El escritor Chesterton tenía una forma poética de describir a la lógica: decía “Puede que una flor no muera en el invierno. Pero las flores mueren en el invierno”. Puede que en un partido de fútbol el que juega mejor no gane, pero el que juega mejor suele ganar. España le ganó la final del mundial a la Argentina 1 a 0 y se consagró campeón por segunda vez porque jugó la final mucho mejor que la Argentina.
Es cierto que los argentinos esperábamos una final más pareja. Pero no lo fue. Fue una final en la que los tres resultados que tiene un partido de fútbol-ganar, empatar o perder-se redujeron a dos: aguantar y empatar para ir a los penales. O perder. Y perdimos.

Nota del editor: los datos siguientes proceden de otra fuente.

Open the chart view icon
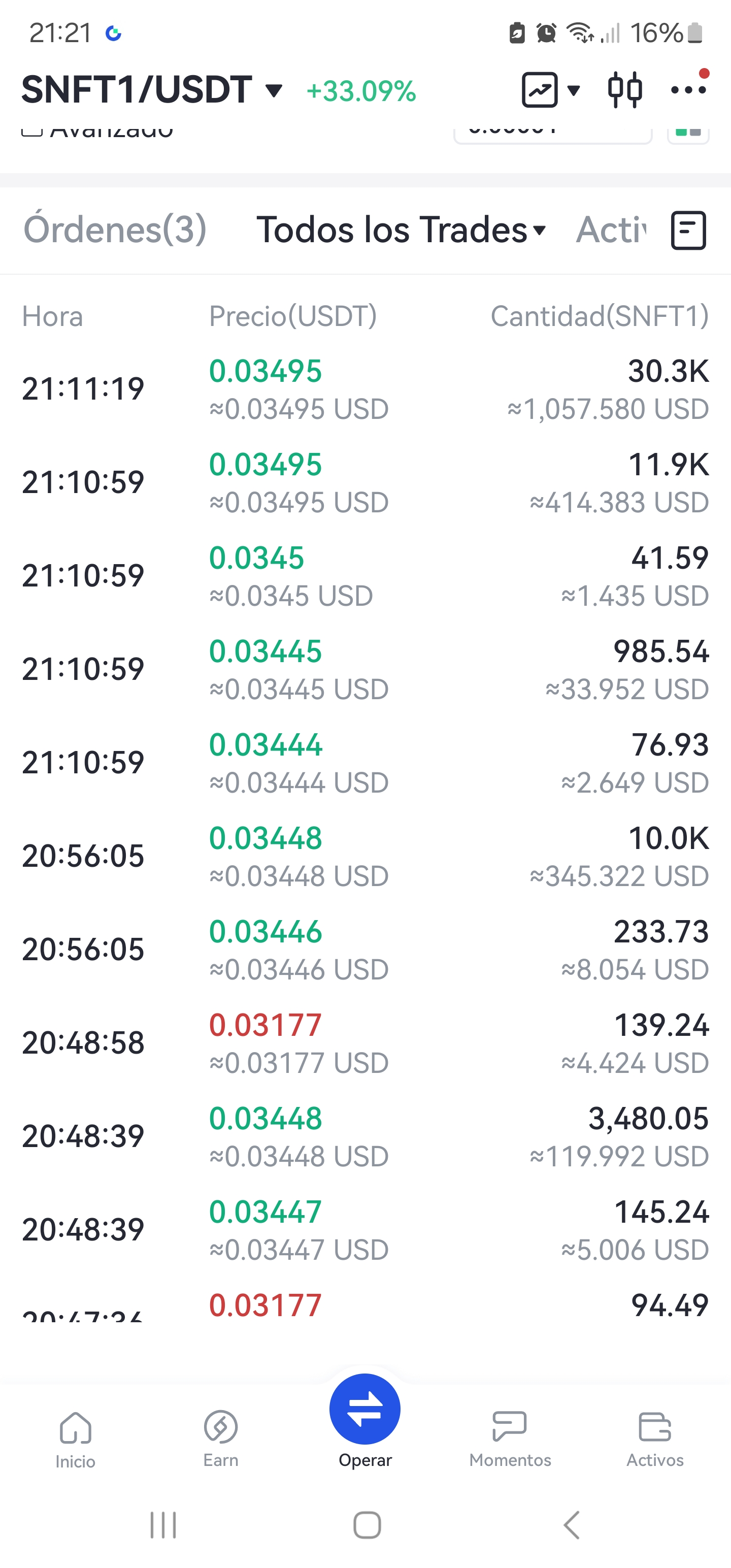731x1568 pixels. 539,90
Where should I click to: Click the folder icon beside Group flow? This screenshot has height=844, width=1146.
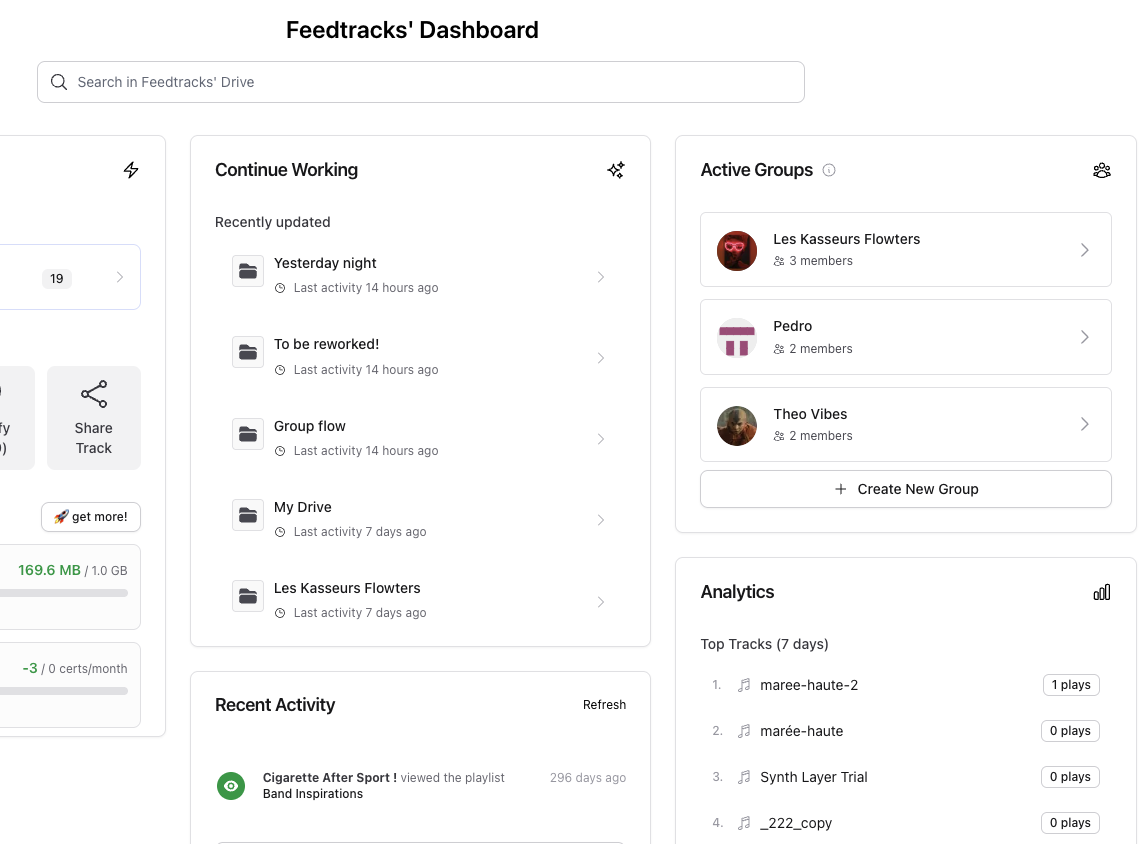[x=248, y=433]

Hoy fue la despedida de los mundiales de un fenómeno del deporte como Lionel Messi. Y hemos vivido cinco años, con Lionel Scaloni al frente, en el que fuimos campeones y subcampeones mundiales, bicampeones de América y campeones de la Finalissima. Es un montón.
Pregunta: ¿por qué la Argentina jugó mal al final? Respuesta: por culpa de España.
No tuvimos esa felicidad completa que todos soñamos.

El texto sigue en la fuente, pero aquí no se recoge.